In 1783 he married, resigned his appointments at court, and retiring to Cava, devoted himself steadily to the completion of his work. In the same year appeared the third book, relating entirely to the principles of criminal jurisprudence. The suggestion which he made in it as to the need for reform in the Roman Catholic church brought upon him the censure of the ecclesiastical authorities, and it was condemned by the congregation of the Index in 1784. In 1785 he published three additional volumes, making the fourth book of the projected work, and dealing with education and morals.

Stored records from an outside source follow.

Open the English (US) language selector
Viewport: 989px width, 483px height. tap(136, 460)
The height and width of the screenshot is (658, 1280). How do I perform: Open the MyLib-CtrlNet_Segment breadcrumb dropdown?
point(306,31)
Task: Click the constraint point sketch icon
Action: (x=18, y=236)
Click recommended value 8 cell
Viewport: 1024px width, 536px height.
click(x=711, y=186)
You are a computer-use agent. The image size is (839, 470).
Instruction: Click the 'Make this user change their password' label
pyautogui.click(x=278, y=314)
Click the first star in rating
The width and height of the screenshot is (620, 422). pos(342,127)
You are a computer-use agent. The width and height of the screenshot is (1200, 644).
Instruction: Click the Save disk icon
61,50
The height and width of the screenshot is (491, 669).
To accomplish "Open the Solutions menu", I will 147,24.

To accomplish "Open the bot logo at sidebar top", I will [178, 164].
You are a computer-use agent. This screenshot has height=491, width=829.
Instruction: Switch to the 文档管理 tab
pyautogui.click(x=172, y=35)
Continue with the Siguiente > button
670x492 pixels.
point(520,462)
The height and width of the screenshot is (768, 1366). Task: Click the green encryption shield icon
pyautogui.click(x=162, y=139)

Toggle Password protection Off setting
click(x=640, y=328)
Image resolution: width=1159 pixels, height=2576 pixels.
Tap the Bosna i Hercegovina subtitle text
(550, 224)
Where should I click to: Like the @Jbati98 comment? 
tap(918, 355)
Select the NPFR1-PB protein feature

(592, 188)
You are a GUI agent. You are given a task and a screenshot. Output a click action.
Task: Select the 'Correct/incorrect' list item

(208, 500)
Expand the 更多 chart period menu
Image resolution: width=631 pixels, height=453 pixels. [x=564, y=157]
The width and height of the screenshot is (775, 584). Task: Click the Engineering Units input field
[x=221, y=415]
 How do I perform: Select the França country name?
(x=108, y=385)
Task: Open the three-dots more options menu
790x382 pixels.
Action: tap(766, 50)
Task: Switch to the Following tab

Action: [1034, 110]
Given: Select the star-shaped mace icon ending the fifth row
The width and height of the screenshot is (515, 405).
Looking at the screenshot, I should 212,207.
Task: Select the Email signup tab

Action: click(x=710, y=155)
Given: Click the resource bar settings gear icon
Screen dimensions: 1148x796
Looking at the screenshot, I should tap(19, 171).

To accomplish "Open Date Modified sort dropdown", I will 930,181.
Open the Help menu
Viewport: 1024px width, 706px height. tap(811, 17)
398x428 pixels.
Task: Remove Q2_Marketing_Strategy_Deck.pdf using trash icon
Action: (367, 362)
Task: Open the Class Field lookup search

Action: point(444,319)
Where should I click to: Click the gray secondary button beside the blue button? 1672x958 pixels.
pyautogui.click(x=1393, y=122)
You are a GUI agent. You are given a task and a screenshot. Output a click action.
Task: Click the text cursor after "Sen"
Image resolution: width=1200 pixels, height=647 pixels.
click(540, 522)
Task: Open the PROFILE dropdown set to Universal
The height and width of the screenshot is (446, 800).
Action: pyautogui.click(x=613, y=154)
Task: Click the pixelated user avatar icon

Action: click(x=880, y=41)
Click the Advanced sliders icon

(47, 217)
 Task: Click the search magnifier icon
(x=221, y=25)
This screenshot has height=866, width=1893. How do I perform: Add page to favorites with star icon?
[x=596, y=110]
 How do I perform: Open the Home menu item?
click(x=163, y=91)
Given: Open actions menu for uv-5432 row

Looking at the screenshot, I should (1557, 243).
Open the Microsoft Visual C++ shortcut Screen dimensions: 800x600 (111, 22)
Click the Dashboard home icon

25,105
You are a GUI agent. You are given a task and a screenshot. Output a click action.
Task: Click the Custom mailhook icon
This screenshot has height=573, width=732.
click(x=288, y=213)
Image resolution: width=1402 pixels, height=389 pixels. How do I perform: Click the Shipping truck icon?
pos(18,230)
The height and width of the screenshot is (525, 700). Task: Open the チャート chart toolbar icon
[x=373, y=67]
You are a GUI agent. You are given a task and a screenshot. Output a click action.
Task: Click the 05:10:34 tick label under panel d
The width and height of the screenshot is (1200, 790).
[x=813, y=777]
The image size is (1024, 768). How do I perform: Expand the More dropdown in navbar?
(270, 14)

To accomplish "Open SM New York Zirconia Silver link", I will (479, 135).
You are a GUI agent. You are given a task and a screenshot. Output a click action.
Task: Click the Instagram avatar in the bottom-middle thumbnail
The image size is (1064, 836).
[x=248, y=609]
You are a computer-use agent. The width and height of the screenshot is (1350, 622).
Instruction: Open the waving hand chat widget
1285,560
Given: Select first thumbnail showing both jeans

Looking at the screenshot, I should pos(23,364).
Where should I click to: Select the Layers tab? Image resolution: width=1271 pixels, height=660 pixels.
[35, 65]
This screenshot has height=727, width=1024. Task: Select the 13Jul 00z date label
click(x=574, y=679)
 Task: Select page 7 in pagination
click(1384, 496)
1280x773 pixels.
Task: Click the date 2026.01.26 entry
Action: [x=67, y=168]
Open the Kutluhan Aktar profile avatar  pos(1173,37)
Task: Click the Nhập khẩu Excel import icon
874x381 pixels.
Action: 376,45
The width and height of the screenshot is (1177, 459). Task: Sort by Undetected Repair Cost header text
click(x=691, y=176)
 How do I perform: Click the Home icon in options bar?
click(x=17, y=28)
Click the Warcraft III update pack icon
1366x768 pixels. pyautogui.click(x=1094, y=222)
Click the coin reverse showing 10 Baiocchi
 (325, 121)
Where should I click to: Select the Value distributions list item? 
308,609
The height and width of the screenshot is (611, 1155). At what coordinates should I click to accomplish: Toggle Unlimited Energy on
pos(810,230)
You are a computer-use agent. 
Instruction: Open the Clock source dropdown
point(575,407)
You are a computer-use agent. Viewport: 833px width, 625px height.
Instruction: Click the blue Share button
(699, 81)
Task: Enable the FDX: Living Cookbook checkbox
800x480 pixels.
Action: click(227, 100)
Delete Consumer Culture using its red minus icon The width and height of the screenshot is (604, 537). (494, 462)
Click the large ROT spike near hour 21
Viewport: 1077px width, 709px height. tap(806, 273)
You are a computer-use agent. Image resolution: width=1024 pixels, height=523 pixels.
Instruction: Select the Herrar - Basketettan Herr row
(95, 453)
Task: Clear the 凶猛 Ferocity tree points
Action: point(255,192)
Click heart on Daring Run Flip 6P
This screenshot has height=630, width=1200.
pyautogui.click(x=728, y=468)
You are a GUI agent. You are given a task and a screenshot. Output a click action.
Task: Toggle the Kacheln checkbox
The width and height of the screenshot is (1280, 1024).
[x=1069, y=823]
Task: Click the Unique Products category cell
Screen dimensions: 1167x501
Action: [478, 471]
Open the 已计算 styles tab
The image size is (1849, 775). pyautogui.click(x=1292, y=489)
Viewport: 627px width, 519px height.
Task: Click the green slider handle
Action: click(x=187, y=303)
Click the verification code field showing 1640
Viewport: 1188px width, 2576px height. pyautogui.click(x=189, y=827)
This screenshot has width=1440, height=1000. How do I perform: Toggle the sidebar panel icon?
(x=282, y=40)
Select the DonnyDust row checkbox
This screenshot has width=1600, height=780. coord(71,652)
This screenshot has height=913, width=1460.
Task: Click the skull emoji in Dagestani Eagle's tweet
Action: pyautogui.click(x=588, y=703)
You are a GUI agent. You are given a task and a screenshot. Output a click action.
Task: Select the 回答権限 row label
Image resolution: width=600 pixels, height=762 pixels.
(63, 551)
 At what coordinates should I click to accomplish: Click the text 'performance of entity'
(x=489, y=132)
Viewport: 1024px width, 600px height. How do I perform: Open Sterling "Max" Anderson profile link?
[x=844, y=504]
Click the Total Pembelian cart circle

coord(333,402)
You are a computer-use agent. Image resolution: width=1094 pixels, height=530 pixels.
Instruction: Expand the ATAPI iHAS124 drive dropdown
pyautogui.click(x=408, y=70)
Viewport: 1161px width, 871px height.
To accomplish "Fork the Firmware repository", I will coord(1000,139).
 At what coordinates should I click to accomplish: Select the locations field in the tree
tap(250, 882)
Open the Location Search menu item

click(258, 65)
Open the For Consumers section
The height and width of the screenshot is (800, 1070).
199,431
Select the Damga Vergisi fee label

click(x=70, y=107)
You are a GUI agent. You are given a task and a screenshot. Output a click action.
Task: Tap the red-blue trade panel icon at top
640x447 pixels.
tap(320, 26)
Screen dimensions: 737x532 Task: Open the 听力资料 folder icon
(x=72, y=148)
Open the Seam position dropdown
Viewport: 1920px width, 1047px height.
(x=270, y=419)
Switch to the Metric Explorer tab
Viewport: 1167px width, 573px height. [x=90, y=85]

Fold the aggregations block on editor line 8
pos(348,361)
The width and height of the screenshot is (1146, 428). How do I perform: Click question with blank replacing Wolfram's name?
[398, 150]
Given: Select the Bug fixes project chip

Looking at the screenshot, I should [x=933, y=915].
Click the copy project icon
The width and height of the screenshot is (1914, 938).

In 1787 he was appointed a member of the supreme treasury council by Ferdinand I of the Two Sicilies, but his health, impaired by close study and over-work in his new office, compelled his withdrawal to the country at Vico Equense. He died somewhat suddenly of tuberculosis on 21 July 1788, having just completed the first part of the fifth book of his Scienza. He left an outline of the remainder of the work, which was to have been completed in six books.

La Scienza della legislazione has gone through many editions and translations. The best Italian edition is in 8 vols. 8vo. (1807). The Milan edition (1822) contains the Opusculi scelti and a life by Donato Tommasi. A French translation appeared in Paris in 7 vols. 8vo (1786–1798); it was republished in 1822-1824, with the addition of the Opuscies and notes by Benjamin Constant.

According to the Gaetano Filangieri Philosophical Society, one of Filangieri's ardent admirers was Benjamin Franklin, and the two corresponded from 1780 until Filangieri's death in 1788.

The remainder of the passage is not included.